Here, I would like to interject what might seem at first to be a digression, yet I do not mean it to be.  In a saying by St. John of Kronstadt concerning names, he says “The Name of the Lord is the Lord Himself … the name of the Mother of God is the Mother of God, the angel is the angel, the name of a saint is the saint”.  He explains, “…let the closeness of your word to your heart be a pledge and a testimony of the closeness to your heart of the Lord Himself, the Mother of God, the angel or the saint”.  This explanation seems to me to be completely in line with the line identified by St. Cyril between the uncreated Godhead of the Son and His created Nature as Man, i.e. His human Nature is deified by it’s unity with his Godhead, but it is not con-fused with it, it is still a created human Nature, created by God, by the will of the Father, the operation of the Holy Spirit, and the acceptance of the Son So, our names, whether of our Saviour, the Theotokos, an angel a saint or ourselves are intrinsically bound to us, manifesting our natures, yet in and of themselves, they are a word of designation and not totally we ourselves, we are infinitely beyond them for also they are but a word of designation. So both things are true each in its own context, our name is us because it is intrinsically bound to us and all that we are, yet at the same time our name remains a word and does not become totally us in essence, but also remains a designation, an icon, of us and all that we are. This I believe is St. John’s meaning here.
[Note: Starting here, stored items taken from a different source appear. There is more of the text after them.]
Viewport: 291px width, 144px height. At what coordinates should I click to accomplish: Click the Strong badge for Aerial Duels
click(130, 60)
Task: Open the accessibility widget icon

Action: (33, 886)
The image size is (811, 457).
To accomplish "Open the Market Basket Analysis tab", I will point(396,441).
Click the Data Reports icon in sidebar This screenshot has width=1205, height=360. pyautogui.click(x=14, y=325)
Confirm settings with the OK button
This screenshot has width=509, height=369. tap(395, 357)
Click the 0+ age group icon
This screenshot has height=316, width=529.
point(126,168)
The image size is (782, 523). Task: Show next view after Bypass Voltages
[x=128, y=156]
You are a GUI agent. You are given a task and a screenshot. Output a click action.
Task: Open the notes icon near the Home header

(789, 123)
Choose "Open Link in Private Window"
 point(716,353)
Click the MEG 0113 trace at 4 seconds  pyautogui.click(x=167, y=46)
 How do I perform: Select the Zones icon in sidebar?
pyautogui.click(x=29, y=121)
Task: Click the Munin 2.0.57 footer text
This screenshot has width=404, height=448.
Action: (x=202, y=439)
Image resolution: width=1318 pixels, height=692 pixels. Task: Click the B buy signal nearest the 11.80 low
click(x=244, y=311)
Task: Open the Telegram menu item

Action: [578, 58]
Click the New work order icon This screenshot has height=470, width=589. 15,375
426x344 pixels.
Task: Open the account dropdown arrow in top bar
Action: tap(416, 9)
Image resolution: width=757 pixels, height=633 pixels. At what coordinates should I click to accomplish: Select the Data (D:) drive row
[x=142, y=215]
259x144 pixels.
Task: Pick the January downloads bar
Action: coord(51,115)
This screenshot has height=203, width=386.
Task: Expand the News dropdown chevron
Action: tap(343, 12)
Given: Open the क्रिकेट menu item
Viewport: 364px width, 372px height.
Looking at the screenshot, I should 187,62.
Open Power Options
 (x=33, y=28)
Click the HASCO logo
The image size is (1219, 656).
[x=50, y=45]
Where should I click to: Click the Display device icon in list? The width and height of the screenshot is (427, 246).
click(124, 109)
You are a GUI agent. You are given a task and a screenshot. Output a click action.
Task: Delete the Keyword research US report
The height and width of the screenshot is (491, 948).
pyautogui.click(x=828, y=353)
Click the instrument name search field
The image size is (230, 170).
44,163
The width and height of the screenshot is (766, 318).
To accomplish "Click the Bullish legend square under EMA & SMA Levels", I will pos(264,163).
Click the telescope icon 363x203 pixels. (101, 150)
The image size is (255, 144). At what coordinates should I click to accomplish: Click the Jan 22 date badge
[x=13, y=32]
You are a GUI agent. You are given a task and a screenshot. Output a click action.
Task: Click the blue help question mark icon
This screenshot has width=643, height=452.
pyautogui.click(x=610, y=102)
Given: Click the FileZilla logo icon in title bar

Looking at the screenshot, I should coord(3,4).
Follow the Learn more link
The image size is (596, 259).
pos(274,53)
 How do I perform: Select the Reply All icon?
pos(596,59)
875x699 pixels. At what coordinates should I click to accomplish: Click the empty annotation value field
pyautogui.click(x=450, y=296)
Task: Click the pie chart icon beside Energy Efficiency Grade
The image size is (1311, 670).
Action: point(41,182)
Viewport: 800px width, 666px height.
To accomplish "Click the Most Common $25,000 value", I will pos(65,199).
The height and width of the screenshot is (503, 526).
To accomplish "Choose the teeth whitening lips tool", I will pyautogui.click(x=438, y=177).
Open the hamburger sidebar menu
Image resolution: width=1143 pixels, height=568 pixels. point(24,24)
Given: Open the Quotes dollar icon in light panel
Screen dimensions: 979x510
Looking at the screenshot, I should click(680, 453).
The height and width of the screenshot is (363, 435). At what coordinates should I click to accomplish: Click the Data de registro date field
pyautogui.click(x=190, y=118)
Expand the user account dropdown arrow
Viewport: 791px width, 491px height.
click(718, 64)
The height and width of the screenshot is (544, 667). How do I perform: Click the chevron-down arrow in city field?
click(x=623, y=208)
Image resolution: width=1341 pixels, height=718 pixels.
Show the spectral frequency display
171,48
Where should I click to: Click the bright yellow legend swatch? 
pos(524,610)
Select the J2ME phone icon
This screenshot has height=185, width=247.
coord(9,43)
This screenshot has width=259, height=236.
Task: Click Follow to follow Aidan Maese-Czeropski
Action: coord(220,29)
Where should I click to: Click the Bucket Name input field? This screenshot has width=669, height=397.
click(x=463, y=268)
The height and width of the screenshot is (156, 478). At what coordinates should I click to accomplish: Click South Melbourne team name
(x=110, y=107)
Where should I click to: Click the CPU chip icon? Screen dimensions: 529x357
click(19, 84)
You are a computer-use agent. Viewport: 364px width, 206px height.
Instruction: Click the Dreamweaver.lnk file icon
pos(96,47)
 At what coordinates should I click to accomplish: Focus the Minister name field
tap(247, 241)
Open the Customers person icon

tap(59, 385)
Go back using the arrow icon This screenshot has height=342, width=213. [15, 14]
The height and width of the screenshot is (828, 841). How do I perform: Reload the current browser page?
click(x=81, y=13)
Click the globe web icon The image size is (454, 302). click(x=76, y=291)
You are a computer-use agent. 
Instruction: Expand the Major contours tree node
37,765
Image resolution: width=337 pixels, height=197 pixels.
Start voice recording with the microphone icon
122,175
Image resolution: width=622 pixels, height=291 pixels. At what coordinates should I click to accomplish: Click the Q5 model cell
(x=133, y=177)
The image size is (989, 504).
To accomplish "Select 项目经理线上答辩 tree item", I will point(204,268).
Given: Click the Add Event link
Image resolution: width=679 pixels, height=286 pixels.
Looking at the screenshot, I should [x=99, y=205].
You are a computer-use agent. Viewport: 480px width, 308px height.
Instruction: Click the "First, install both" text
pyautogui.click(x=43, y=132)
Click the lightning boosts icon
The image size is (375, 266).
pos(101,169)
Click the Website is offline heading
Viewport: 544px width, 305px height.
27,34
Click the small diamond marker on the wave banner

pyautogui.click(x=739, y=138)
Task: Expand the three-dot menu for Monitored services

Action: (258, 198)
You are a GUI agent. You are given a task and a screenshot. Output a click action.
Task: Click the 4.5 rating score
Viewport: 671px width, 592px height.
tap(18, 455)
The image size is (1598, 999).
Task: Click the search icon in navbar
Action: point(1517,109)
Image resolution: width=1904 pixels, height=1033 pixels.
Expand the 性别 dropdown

What more of the fine line? St. Cyril was and is right maintaining un-confusion of the two natures, for, horribly enough as a thought, if Christ as Man is not just deified by His relationship to His divinity, but the Human Nature is somehow subsumed into the Divine nature, then even His sewage becomes God, uncreated God, and how more blasphemous and ridiculous can one get than this stupid thought. To say, then, that His Name is uncreated God is to cross this line of con-fusion, with disastrous results theologically, and in dis-harmony with the thinking of all the greatest Fathers of old.

So far we have not dealt with the question of God’s uncreated energies. Geronta has said that “the energies of God, despite their being uncreated, are God in the sense that they bear God to us but are NOT His Essence, which can not be known by any of creation, but only by God. When I asked him what the energies of God are, he said that God’s Energies are his Grace. But as we have seen above, His Grace, i.e. His Energies are one thing, and the means He uses to convey His grace can take the form of created things, such as the bread and wine that become the Body and Blood of our Saviour. By association and deification by the Holy Spirit, and the will of the Father, the bread and wine become truly the Body and Blood of Christ – the God – Man, absolutely, even as we experience it, but the physical nature of the bread and wine also remain their true created and physical nature, despite the fact that they are bound together un-confusedly with the two natures of Christ, having become His most Pure Body and Most Precious Blood. Thus the fine line remains, thanks to St. Cyril and the Fourth Council, which is that the bread and wine become God by deification and association, but not by nature. The same is true of the Name of God.

Do the Name Worshippers really mean that the created physical name of God given us by God becomes uncreated God by nature?  If so, they have crossed St. Cyril’s fine line of discernment, having forgotten that it is a physical icon in a word, yet at the same time designating and intrinsically bound to our uncreated God, bearing to us the eternal weight of His Divine and uncreated Energies, the Grace of His unfathomable and inestimable Divine Love for us and His whole creation.

Please forgive me, the sinner. This is the best I can do at the moment. Perhaps when I see you I will have a few more thoughts.

With all my love in Christ our Saviour.
Fr. B.

P.S. Polytheism: Once things can “become” an Energy of God, then things are part of God. Monophysitism yields to this.